The new device reduces the water heating by about 100-fold and produces hotspots at the top edges of the pillars, where Crozier's team was able to trap polystyrene balls as small as 110 nanometers.
In an unusual twist, the team discovered that they were able to rotate the trapped particles around the pillars by rotating the linear polarizer on the optical table where they conducted the experiments. Going further, they replaced the linear polarizer with a circular one and found that the particle automatically and continuously traveled around the pillar.
This is particle trapping and rotation in action.
As the electromagnetic field circled the pillar, it created an optical force that pushed the particle.
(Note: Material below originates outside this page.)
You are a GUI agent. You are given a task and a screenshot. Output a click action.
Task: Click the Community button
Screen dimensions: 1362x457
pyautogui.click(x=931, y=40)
Interestingly, despite the fact that the electromagnetic field traveled at about 1014 rotations per second, the balance between the optical force and the fluid drag resulted in a particle velocity of about 5 rotations per second, effectively a terminal velocity.
"This phenomenon seems to be entirely novel," says Crozier. "People have trapped particles before, but they've never done anything like that."
As tools for trapping and manipulating nanoparticles become more advanced, the potential applications in biophysics are extensive. One remaining challenge, however, is the researchers' ability to detect and quantify the motion of such tiny particles.
"It's going to be harder and harder to precisely track the center of the particle when we do these manipulations," says Crozier. "Progress in the realm of sensing tools will need to keep up."